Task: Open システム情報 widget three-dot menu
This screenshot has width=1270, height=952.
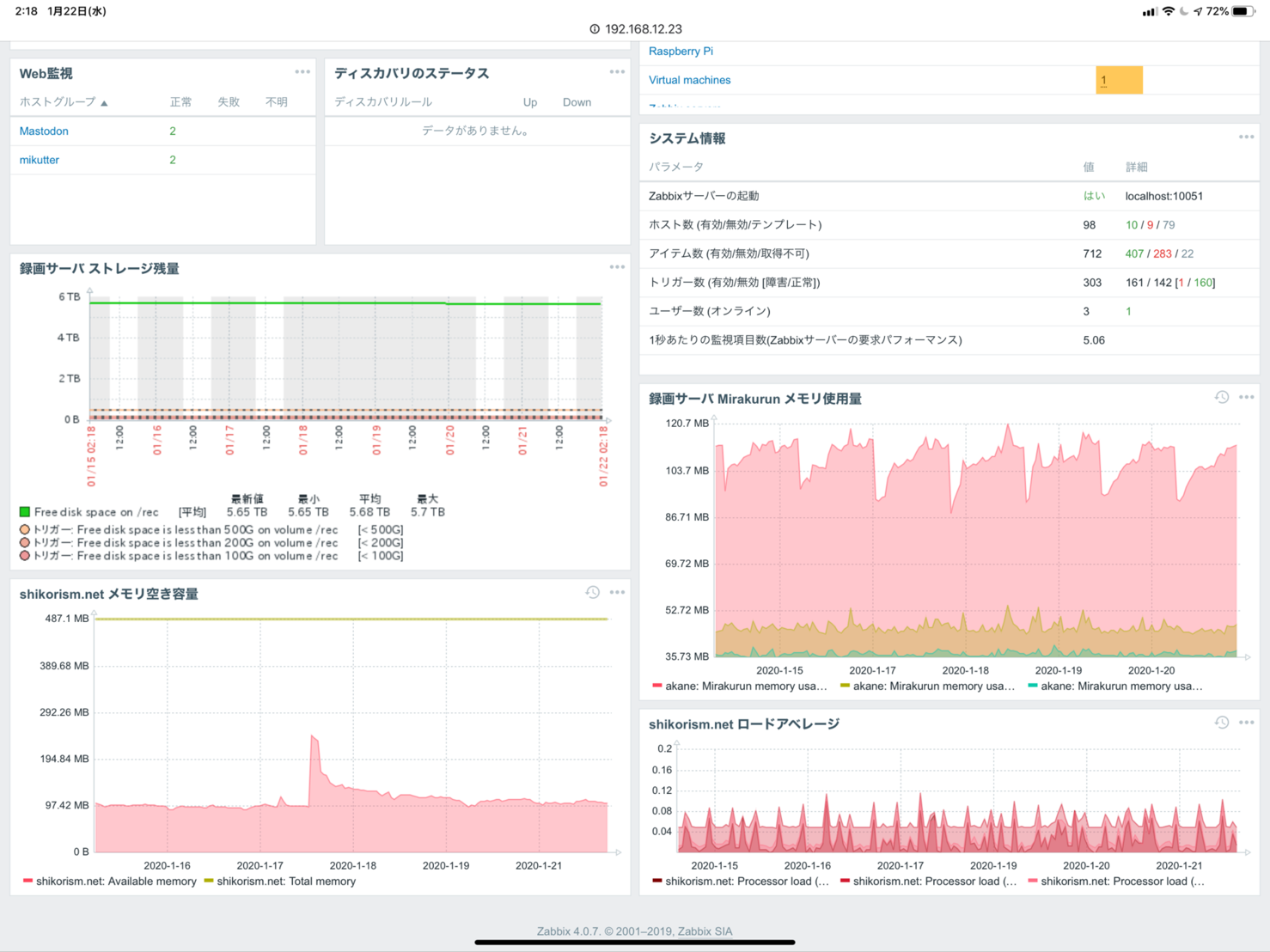Action: 1246,137
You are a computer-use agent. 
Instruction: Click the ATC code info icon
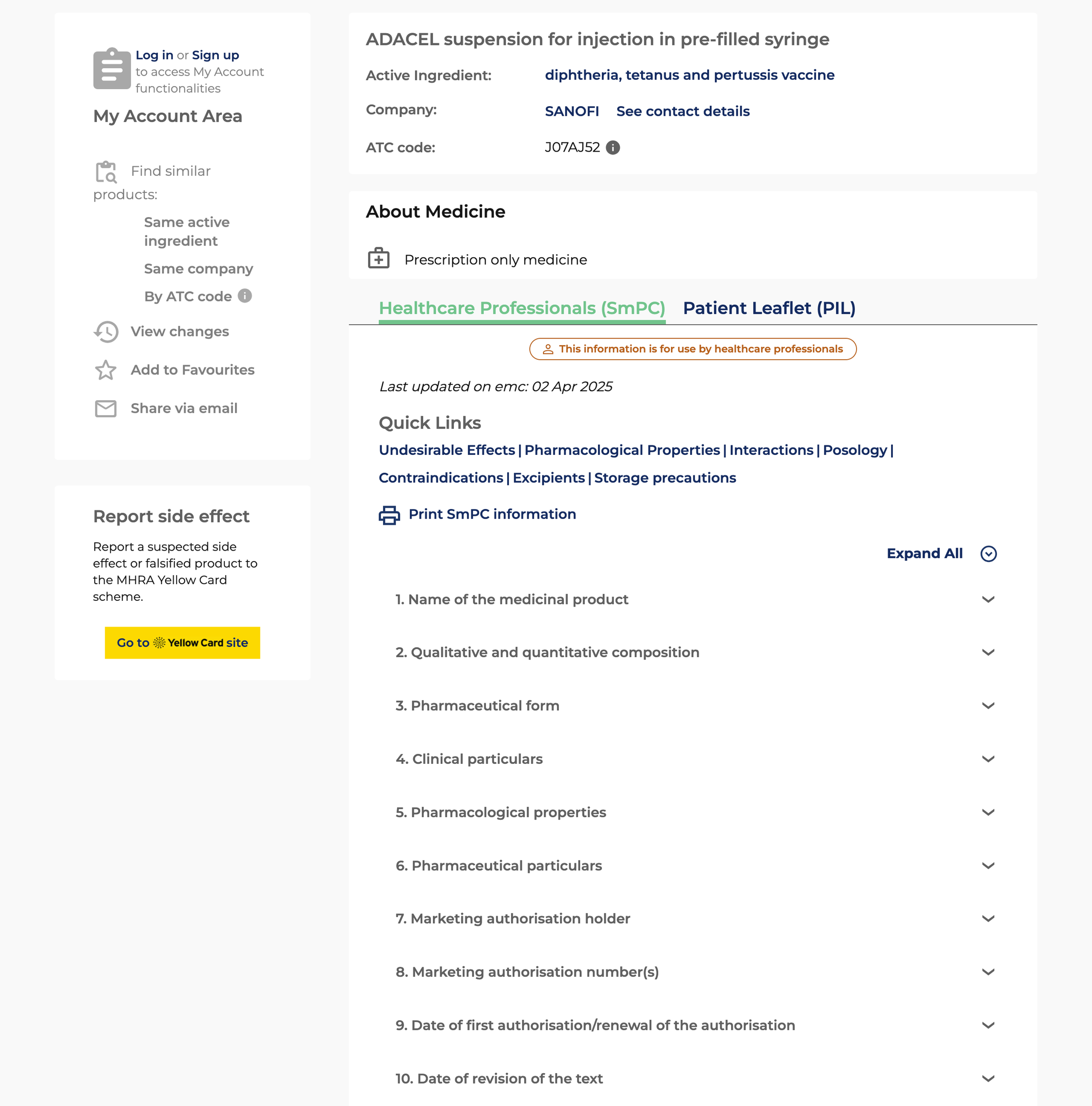[x=612, y=148]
+ + + + + + +
From the line with "This screenshot has width=1270, height=952." down to the final line of the entries above, repeat each line exactly; omit the pictures.

This screenshot has width=1270, height=952.
Action: 1246,137
You are a computer-use agent. 
Instruction: Click the ATC code info icon
[x=612, y=148]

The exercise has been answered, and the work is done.